Keurig Dr Pepper Secures 96% of JDE Peet's: The Takeover Bid Becomes Unconditional
Keurig Dr Pepper has announced that the public takeover offer for JDE Peet's has become unconditional after 96.22% of the shares were tendered.
Completion of the Offer Period
During the offer period, which ended on March 27, 2026, at 5:40 PM CET, 466,712,270 shares of JDE Peet's N.V. were tendered, representing 96.22% of the total shares for a total value of 14,864,785,799.50 euros. Kodiak BidCo B.V., the entity behind the offer, declared the offer unconditional after all conditions were met.
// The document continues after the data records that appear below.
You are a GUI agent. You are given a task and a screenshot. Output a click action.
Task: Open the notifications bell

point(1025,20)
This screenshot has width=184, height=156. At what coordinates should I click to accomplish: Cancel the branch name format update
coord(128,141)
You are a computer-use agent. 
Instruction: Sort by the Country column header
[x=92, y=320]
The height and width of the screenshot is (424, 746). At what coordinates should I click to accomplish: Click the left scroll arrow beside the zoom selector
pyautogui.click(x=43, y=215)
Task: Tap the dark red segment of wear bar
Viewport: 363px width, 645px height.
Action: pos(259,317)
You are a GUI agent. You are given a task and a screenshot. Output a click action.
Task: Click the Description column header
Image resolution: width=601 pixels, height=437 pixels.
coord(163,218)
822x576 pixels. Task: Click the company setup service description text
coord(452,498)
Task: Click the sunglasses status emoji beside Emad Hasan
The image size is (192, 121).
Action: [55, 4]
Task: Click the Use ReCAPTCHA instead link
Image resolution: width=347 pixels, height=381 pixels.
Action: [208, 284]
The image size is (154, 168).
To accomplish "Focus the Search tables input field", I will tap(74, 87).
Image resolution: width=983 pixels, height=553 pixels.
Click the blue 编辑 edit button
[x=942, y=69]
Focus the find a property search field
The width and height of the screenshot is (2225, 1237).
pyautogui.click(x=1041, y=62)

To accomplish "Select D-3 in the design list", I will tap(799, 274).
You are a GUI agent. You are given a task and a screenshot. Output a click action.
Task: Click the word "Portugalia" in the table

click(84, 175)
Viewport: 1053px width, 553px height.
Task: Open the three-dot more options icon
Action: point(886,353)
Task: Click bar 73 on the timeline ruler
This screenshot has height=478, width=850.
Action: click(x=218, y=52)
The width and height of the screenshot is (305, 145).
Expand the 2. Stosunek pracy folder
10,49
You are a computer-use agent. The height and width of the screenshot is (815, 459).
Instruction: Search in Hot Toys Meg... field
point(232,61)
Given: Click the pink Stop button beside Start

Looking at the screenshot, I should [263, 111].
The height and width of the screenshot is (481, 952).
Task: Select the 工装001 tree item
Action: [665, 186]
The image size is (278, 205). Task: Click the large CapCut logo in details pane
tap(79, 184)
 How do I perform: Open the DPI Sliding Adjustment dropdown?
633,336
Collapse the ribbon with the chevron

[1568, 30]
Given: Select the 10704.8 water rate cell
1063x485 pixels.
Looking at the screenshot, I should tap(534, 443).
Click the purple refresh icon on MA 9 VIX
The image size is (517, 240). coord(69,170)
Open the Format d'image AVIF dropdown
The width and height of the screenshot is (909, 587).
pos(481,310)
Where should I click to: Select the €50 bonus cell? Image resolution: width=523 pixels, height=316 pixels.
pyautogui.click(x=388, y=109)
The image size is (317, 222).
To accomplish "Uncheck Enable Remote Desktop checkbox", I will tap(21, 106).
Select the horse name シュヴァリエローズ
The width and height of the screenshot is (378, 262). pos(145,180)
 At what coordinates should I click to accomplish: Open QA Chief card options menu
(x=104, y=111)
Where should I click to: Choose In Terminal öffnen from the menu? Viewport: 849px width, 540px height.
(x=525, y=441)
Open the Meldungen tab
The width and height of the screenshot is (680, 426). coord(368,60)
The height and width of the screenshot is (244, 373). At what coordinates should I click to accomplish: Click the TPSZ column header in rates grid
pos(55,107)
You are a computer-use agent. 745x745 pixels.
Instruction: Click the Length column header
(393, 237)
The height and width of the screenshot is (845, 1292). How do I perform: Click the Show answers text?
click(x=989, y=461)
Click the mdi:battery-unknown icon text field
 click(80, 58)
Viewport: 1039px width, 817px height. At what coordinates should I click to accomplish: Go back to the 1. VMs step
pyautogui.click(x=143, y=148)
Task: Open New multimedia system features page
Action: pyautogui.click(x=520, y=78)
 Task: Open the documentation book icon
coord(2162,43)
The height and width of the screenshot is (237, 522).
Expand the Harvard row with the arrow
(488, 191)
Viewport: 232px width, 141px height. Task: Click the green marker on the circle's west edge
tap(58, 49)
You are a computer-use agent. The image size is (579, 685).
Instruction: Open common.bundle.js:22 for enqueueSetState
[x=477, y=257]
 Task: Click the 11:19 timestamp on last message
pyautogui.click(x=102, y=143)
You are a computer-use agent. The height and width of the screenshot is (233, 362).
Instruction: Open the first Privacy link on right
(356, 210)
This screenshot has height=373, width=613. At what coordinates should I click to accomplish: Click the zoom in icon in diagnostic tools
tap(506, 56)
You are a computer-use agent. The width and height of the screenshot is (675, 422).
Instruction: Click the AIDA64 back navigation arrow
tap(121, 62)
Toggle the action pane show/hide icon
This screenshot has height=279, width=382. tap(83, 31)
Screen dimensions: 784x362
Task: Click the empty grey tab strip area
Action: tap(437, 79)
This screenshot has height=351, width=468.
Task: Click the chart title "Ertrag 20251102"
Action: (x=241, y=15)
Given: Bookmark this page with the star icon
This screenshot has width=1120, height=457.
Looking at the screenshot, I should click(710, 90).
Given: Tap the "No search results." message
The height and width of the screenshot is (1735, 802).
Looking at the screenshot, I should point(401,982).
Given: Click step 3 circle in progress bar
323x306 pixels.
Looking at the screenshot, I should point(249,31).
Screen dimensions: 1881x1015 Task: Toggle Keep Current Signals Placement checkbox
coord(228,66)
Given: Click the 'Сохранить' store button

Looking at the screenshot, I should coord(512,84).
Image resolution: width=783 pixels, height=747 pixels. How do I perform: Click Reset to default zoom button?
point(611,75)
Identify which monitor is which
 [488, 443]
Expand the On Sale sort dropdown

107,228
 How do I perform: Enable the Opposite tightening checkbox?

Settlement and Post-Closure Submission Period
The settlement of the offer will take place on April 1, 2026. A post-closure submission period will open on March 30, 2026, at 9:00 AM CEST and will close on April 13, 2026, at 5:40 PM CEST, allowing shareholders who did not tender their shares during the initial period to do so under the same conditions. Payment for the shares tendered during this post-closure period will occur no later than five business days after its expiration. Following the settlement, the modified and approved composition of the board of directors at the extraordinary general meeting on March 2, 2026, will become effective. Withdrawal of the tendered shares will not be possible during both periods. The delisting of the shares from Euronext Amsterdam will be carried out as soon as possible. After the post-closure period, the offeror will initiate statutory squeeze-out procedures and may implement a post-closure restructuring.